For toxicity to aquatic algae and cyanobacteria, two read across studies were included in this dossier and used in a weight of evidence approach to cover this endpoint.

The first study (Vryenhoef and Mullee, 2010) investigated the effect of zirconium basic carbonate on the growth of Desmodesmus subspicatus over a 72 h period. As zirconium could not be detected (<LOQ) in the test solution, the results were based on nominal concentrations. The ErC50 was >100 mg/L and the NOErC was 32 mg/L (based on zirconium basic carbonate). Phosphate monitoring during the test indicated that reduced growth rate was concurrent with phosphate depletion due to phosphate complexing with zirconium and precipitation of the formed complexes. The observed effect is clearly a secondary effect which is not considered environmentally relevant.

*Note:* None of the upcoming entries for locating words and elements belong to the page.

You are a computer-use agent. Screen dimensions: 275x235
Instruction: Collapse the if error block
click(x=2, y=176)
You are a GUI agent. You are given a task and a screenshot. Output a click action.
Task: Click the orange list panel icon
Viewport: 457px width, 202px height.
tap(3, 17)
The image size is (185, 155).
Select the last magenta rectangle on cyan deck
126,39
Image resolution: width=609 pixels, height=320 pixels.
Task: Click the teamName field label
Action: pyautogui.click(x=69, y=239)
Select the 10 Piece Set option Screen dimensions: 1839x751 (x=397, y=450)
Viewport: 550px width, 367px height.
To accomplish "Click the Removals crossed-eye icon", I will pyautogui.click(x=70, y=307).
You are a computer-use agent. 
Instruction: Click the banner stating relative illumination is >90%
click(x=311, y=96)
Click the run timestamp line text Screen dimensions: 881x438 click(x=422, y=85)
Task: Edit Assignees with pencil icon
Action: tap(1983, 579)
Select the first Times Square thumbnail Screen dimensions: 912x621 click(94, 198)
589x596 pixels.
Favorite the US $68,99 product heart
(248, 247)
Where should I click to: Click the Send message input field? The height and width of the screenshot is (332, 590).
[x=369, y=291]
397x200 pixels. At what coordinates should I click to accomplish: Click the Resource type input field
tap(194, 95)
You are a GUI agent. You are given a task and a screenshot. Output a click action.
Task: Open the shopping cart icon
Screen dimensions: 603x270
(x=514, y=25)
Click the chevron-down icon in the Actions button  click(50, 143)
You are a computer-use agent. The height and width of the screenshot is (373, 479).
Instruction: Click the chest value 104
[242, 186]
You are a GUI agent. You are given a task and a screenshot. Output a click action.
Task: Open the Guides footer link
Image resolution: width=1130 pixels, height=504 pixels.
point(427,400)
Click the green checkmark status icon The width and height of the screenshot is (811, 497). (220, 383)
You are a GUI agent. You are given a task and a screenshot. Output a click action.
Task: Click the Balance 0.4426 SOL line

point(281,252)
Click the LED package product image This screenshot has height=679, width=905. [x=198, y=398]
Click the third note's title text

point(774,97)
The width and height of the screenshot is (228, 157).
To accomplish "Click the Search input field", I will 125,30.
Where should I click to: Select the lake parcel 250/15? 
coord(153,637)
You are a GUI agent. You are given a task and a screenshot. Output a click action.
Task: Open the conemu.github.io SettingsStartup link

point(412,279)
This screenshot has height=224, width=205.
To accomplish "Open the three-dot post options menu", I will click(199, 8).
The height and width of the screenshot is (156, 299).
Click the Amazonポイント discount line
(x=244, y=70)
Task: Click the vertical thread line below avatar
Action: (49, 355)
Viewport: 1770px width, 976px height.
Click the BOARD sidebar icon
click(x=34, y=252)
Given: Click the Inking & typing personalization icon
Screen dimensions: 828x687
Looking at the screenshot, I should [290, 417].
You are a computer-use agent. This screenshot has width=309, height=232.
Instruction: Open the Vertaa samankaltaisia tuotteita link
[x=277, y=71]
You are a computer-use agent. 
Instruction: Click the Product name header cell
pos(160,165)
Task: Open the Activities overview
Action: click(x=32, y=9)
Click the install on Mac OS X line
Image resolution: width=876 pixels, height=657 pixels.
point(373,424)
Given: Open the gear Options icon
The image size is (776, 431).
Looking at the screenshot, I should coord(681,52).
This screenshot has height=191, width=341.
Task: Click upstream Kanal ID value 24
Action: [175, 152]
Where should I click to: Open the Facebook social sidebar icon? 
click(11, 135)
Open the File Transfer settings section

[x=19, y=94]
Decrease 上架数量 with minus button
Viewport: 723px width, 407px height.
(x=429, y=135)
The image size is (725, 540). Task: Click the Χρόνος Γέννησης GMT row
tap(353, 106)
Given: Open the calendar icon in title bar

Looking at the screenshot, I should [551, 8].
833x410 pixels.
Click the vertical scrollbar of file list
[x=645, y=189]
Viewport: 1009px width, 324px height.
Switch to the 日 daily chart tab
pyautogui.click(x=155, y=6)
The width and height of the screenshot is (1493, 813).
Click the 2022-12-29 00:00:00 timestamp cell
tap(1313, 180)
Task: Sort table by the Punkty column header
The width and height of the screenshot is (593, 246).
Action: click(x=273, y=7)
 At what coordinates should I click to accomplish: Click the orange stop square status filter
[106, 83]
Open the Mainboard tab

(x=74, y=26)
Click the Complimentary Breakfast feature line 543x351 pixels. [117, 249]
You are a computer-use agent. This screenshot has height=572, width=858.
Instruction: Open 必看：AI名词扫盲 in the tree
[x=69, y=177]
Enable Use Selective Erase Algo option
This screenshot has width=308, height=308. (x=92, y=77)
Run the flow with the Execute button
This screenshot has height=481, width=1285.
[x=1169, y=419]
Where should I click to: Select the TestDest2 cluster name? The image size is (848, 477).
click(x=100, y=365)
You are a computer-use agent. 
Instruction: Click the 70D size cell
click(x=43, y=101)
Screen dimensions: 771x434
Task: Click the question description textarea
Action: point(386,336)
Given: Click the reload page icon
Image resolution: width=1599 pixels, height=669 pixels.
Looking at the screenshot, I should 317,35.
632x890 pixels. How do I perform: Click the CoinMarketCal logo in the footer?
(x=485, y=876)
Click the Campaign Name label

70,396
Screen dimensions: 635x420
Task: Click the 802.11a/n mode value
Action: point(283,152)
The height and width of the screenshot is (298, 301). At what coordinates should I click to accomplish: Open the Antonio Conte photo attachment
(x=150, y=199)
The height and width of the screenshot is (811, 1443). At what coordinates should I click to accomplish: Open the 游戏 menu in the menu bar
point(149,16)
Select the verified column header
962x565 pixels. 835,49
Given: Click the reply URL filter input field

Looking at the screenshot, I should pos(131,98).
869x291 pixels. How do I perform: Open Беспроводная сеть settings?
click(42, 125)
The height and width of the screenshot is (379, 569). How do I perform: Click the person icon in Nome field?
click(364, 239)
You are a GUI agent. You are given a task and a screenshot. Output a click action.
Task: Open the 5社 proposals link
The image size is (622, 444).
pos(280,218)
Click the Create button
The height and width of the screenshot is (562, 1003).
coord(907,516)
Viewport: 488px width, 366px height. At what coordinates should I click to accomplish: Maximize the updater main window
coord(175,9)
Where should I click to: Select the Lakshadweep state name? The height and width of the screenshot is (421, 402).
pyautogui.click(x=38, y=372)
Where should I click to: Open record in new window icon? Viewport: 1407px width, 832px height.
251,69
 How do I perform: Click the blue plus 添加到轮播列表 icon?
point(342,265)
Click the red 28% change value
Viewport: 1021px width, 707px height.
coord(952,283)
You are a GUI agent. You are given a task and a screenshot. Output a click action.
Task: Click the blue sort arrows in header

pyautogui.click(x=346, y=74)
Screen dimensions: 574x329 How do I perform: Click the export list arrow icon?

In the second study (Peither, 2009) cultures of green algal species Scenedesmus subspicatus were exposed to a reaction mass of cerium dioxide and zirconium dioxide (containing approximately 60% CeO2 and 30% ZrO2). The NOEC and EC50 values based on growth rate were 32 mg/L and > 100 mg/L respectively (based on nominal concentrations of reaction mass). Almost no test substance (monitored based on dissolved cerium measurements) was present in the test solutions. The concentration of phosphate was statistically significantly reduced compared to the control in the test solutions. Here also the loss of phosphate can be explained by the formation of insoluble complexes of phosphate with cerium and zirconium (which is a well-known behavior of rare earth elements as well as zirconium in the environment). The observed algal growth inhibition was concurrent with the depletion of phosphate in the test medium and therefore the observed effect was considered a secondary effect and not environmentally relevant.

As zirconium basic sulfate is also a zirconium compound with extremely low water solubility, the above studies were used in a read across approach to indicate that zirconium basic sulfate is not expected to cause environmentally relevant adverse effects in algae either.